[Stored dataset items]
★ ★ ★ ★ ★

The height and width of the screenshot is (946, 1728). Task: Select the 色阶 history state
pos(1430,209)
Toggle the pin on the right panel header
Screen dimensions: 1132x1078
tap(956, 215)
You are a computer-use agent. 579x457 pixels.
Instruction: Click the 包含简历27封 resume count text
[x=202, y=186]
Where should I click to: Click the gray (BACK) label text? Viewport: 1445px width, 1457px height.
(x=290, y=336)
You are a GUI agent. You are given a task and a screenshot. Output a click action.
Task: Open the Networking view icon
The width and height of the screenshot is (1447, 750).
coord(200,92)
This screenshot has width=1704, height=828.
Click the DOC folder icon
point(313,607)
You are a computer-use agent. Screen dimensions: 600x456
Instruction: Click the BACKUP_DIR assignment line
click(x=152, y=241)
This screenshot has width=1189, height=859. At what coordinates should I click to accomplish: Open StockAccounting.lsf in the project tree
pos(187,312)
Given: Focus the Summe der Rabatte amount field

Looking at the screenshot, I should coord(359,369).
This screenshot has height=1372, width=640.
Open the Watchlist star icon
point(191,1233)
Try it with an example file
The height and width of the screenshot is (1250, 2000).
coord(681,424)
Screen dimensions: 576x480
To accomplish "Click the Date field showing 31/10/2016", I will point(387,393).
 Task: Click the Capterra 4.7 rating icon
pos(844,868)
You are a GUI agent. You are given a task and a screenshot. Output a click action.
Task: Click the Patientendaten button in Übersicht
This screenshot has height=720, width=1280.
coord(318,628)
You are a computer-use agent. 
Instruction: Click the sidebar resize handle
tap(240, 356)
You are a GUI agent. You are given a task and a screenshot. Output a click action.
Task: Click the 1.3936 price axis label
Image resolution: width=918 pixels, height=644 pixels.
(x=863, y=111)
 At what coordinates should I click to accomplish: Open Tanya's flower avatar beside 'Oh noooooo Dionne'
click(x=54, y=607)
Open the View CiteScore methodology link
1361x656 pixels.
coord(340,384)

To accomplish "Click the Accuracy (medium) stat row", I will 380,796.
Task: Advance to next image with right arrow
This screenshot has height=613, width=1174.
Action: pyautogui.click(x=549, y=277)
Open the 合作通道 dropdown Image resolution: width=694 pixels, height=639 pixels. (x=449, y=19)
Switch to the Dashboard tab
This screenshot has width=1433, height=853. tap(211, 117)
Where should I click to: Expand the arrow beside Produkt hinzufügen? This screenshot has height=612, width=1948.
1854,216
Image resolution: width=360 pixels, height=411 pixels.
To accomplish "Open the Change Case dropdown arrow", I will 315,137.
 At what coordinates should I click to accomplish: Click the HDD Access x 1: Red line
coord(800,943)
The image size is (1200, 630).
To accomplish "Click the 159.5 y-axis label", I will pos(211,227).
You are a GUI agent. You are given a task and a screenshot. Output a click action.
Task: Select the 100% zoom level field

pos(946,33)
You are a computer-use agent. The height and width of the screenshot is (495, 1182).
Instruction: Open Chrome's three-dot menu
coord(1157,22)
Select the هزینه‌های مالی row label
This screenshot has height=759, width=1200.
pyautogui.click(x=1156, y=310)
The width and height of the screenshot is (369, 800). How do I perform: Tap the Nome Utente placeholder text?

★ ★ ★ ★ ★

■ Task to complete ■
Find the lines in the data that hold the word "will". Reply with how many there are and nothing more.

■ Task result ■
4